村上直也

無筋コンクリート要素の修正圧縮場理論に関する実験的検討

下村匠

RC部材の非線形構造解析において,ひび割れを含む鉄筋コンクリート要素の圧縮構成則は部材耐力の推定精度を左右する重要な役割を果たしている.これまでに,縦ひび割れによる圧縮強度低下則に関する研究が精力的に行われてきた.この圧縮場理論として知られる圧縮強度低下則は元来,鉄筋が分散配置されたRC部材を対象として構成されたものである.しかしながら,現実の鉄筋コンクリート部材では,鉄筋が偏在している場合が多く,無筋領域または低鉄筋比の領域が存在するケースが多い.コンクリートの応答値は鉄筋の有無によって大きく異なる.そのため,構造解析で用いられる構成則の適用範囲については,慎重に検討する必要がある.これまで,圧縮場理論は一般的には適用範囲を意識することなく使用されてきたが,前述の理由で,無筋要素に対しては準用できない可能性がある。

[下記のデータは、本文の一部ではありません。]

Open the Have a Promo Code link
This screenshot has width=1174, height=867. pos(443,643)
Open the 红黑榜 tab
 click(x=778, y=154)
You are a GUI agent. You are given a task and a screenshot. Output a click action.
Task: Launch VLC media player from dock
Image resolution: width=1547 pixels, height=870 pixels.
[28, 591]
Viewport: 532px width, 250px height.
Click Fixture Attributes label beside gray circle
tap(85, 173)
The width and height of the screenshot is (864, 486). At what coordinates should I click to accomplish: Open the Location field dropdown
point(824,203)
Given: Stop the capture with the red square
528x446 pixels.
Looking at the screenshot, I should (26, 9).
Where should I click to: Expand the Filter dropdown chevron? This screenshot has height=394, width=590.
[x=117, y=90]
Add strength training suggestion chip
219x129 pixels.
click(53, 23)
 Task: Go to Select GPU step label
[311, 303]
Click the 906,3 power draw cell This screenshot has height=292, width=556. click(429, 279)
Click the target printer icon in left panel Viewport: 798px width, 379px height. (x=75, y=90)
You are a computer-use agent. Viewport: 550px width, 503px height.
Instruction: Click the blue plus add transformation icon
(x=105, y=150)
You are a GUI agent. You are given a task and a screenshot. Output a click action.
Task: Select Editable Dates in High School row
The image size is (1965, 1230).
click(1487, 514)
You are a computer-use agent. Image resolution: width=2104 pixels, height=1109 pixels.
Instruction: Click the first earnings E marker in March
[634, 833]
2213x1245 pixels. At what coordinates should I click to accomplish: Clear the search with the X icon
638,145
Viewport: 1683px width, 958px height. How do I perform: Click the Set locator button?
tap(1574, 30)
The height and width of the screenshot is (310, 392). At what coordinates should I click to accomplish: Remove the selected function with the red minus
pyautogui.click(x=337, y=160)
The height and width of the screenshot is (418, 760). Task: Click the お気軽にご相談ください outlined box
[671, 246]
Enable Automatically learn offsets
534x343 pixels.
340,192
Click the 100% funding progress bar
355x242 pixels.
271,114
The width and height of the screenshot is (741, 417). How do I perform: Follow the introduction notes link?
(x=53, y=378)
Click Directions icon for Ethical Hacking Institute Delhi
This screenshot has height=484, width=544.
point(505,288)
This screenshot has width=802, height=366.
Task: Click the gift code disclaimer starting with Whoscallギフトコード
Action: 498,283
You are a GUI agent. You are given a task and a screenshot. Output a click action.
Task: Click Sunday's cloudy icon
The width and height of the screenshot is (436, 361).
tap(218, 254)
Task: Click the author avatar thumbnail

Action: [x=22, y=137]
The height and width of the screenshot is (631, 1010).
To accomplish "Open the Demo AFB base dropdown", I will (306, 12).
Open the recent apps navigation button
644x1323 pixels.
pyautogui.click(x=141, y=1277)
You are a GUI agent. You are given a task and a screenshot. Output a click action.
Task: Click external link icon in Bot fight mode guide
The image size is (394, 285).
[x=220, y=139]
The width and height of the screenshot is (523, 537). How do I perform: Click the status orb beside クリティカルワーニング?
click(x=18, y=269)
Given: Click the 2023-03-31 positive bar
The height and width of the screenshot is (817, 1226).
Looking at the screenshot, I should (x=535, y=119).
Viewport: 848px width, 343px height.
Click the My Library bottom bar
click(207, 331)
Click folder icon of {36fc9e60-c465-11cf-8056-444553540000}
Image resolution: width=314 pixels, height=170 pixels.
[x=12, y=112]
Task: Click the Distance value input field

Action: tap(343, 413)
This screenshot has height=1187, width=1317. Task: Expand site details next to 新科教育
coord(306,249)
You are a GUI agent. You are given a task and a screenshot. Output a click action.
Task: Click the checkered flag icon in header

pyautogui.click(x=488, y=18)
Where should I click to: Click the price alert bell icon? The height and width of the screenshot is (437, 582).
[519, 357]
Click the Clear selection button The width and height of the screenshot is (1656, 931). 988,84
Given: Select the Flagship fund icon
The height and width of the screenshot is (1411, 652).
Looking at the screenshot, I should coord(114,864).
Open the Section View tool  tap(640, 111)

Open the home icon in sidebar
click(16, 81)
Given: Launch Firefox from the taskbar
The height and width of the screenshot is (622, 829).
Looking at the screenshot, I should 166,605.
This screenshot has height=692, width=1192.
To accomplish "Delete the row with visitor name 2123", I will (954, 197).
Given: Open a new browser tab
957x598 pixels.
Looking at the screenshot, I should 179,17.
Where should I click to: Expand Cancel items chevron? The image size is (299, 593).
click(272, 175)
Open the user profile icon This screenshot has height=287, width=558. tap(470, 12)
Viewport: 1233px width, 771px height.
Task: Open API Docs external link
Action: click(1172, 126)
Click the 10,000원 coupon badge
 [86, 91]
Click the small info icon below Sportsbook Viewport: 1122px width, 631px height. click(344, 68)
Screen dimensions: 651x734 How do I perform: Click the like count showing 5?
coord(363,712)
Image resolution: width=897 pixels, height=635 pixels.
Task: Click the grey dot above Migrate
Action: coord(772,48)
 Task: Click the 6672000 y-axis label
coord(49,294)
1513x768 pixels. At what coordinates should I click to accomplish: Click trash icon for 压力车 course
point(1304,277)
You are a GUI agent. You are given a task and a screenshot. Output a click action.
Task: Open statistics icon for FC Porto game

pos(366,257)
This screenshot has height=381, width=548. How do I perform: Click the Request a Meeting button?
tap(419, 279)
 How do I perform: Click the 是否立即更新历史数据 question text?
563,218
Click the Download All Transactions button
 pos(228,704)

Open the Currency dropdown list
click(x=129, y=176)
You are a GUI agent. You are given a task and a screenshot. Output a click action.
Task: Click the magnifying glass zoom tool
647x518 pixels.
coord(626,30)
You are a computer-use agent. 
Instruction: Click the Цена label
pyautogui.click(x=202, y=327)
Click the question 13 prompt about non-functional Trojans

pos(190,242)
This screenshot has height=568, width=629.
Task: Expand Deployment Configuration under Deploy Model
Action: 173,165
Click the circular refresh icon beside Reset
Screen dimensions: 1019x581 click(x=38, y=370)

そこで本研究では,従来,比較的検証例が少ない無筋コンクリート要素や低鉄筋比のコンクリートを対象として,縦ひび割れがコンクリートの圧縮特性に与える影響を実験的に検討することとした.また,比較的ひび割れに対する感受性が高いと危惧される,高強度コンクリートに対する検討もあわせて行うこととした.
はじめに,縦ひび割れの導入方法と圧縮載荷方法に関する予備試験を行った.その結果,圧縮載荷時の早期破壊を防ぐためには試験体端部の補強が不可欠であることが明らかとなった.この検討を受けて本試験を行ったが,試験結果は偏心載荷の影響を受けていたことが明らかになったので,試験結果の補正を行った.補正後の試験結果を整理すると,横ひずみの最大履歴が増加しても強度低下率は,ほぼ横ばいになることが明らかになった.高強度コンクリートの無筋試験体では,縦ひび割れの有無によらず強度が2割程度減少した.ただし,横ひずみが増加しても強度低下率がほとんど変化しない点は普通コンクリートと同様であった.最小鉄筋比以下の低鉄筋比を用いた試験体も無筋の場合と同様に強度低下率は小さかった.これらの試験体では,ひび割れがない状態では鉄筋による横方向の拘束効果により圧縮強度があがるが,一度ひび割れが入ると,この拘束効果が失われることが明確になった.